**To do:**
Please copy these lines word for word, every item included.

(Element and text position data)
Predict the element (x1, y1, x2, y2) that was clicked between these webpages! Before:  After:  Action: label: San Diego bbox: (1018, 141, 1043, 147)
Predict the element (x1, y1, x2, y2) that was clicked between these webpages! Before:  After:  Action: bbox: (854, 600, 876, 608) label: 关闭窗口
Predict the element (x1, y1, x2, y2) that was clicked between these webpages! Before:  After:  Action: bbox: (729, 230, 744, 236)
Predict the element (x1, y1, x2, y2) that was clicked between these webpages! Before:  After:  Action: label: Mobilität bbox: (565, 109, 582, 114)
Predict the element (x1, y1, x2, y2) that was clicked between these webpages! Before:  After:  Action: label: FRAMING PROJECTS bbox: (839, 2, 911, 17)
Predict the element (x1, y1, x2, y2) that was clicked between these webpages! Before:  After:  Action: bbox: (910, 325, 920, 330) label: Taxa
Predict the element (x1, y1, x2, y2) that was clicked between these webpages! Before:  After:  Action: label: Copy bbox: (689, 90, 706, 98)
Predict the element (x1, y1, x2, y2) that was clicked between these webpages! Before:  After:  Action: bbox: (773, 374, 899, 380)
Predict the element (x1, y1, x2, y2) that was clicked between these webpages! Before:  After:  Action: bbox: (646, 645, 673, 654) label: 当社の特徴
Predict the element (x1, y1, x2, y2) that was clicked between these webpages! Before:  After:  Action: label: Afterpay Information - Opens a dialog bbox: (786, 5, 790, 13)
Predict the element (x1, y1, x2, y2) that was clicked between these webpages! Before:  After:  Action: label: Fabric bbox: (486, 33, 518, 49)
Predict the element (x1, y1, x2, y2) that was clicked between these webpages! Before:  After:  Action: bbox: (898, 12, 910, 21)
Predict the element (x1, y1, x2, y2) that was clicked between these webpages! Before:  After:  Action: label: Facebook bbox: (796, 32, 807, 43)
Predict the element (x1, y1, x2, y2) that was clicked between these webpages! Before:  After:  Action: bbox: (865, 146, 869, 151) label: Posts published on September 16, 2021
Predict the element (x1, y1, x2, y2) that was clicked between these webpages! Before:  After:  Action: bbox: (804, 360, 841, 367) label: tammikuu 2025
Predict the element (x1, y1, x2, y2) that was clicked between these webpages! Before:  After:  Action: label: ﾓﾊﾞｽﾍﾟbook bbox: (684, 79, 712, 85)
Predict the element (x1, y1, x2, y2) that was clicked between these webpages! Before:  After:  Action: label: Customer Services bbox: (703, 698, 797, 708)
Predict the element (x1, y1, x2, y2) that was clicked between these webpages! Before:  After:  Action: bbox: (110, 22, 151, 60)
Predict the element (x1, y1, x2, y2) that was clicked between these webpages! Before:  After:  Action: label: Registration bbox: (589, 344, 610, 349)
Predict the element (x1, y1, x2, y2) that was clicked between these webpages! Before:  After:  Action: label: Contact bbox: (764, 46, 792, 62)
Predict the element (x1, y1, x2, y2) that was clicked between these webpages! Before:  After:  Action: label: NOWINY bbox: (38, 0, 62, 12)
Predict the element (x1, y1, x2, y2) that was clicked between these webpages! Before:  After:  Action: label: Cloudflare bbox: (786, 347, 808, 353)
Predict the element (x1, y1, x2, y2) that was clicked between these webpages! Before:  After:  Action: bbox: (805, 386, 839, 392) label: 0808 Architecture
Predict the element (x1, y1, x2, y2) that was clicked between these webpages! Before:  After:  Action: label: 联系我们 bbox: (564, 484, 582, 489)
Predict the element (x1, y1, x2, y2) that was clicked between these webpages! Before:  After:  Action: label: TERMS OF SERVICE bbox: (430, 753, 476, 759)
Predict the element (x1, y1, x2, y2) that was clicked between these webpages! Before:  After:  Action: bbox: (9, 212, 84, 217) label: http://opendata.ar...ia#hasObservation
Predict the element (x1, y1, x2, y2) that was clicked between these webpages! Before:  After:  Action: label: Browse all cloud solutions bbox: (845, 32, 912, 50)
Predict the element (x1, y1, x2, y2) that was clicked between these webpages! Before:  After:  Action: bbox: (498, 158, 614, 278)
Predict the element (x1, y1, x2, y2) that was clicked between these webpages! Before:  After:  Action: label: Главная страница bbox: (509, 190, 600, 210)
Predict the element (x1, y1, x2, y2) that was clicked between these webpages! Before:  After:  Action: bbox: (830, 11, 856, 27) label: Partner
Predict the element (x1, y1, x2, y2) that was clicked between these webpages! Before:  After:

**Finished task:**
Predict the element (x1, y1, x2, y2) that was clicked between these webpages! Before:  After:  Action: label: San Diego bbox: (1018, 141, 1043, 147)
Predict the element (x1, y1, x2, y2) that was clicked between these webpages! Before:  After:  Action: bbox: (854, 600, 876, 608) label: 关闭窗口
Predict the element (x1, y1, x2, y2) that was clicked between these webpages! Before:  After:  Action: bbox: (729, 230, 744, 236)
Predict the element (x1, y1, x2, y2) that was clicked between these webpages! Before:  After:  Action: label: Mobilität bbox: (565, 109, 582, 114)
Predict the element (x1, y1, x2, y2) that was clicked between these webpages! Before:  After:  Action: label: FRAMING PROJECTS bbox: (839, 2, 911, 17)
Predict the element (x1, y1, x2, y2) that was clicked between these webpages! Before:  After:  Action: bbox: (910, 325, 920, 330) label: Taxa
Predict the element (x1, y1, x2, y2) that was clicked between these webpages! Before:  After:  Action: label: Copy bbox: (689, 90, 706, 98)
Predict the element (x1, y1, x2, y2) that was clicked between these webpages! Before:  After:  Action: bbox: (773, 374, 899, 380)
Predict the element (x1, y1, x2, y2) that was clicked between these webpages! Before:  After:  Action: bbox: (646, 645, 673, 654) label: 当社の特徴
Predict the element (x1, y1, x2, y2) that was clicked between these webpages! Before:  After:  Action: label: Afterpay Information - Opens a dialog bbox: (786, 5, 790, 13)
Predict the element (x1, y1, x2, y2) that was clicked between these webpages! Before:  After:  Action: label: Fabric bbox: (486, 33, 518, 49)
Predict the element (x1, y1, x2, y2) that was clicked between these webpages! Before:  After:  Action: bbox: (898, 12, 910, 21)
Predict the element (x1, y1, x2, y2) that was clicked between these webpages! Before:  After:  Action: label: Facebook bbox: (796, 32, 807, 43)
Predict the element (x1, y1, x2, y2) that was clicked between these webpages! Before:  After:  Action: bbox: (865, 146, 869, 151) label: Posts published on September 16, 2021
Predict the element (x1, y1, x2, y2) that was clicked between these webpages! Before:  After:  Action: bbox: (804, 360, 841, 367) label: tammikuu 2025
Predict the element (x1, y1, x2, y2) that was clicked between these webpages! Before:  After:  Action: label: ﾓﾊﾞｽﾍﾟbook bbox: (684, 79, 712, 85)
Predict the element (x1, y1, x2, y2) that was clicked between these webpages! Before:  After:  Action: label: Customer Services bbox: (703, 698, 797, 708)
Predict the element (x1, y1, x2, y2) that was clicked between these webpages! Before:  After:  Action: bbox: (110, 22, 151, 60)
Predict the element (x1, y1, x2, y2) that was clicked between these webpages! Before:  After:  Action: label: Registration bbox: (589, 344, 610, 349)
Predict the element (x1, y1, x2, y2) that was clicked between these webpages! Before:  After:  Action: label: Contact bbox: (764, 46, 792, 62)
Predict the element (x1, y1, x2, y2) that was clicked between these webpages! Before:  After:  Action: label: NOWINY bbox: (38, 0, 62, 12)
Predict the element (x1, y1, x2, y2) that was clicked between these webpages! Before:  After:  Action: label: Cloudflare bbox: (786, 347, 808, 353)
Predict the element (x1, y1, x2, y2) that was clicked between these webpages! Before:  After:  Action: bbox: (805, 386, 839, 392) label: 0808 Architecture
Predict the element (x1, y1, x2, y2) that was clicked between these webpages! Before:  After:  Action: label: 联系我们 bbox: (564, 484, 582, 489)
Predict the element (x1, y1, x2, y2) that was clicked between these webpages! Before:  After:  Action: label: TERMS OF SERVICE bbox: (430, 753, 476, 759)
Predict the element (x1, y1, x2, y2) that was clicked between these webpages! Before:  After:  Action: bbox: (9, 212, 84, 217) label: http://opendata.ar...ia#hasObservation
Predict the element (x1, y1, x2, y2) that was clicked between these webpages! Before:  After:  Action: label: Browse all cloud solutions bbox: (845, 32, 912, 50)
Predict the element (x1, y1, x2, y2) that was clicked between these webpages! Before:  After:  Action: bbox: (498, 158, 614, 278)
Predict the element (x1, y1, x2, y2) that was clicked between these webpages! Before:  After:  Action: label: Главная страница bbox: (509, 190, 600, 210)
Predict the element (x1, y1, x2, y2) that was clicked between these webpages! Before:  After:  Action: bbox: (830, 11, 856, 27) label: Partner
Predict the element (x1, y1, x2, y2) that was clicked between these webpages! Before:  After:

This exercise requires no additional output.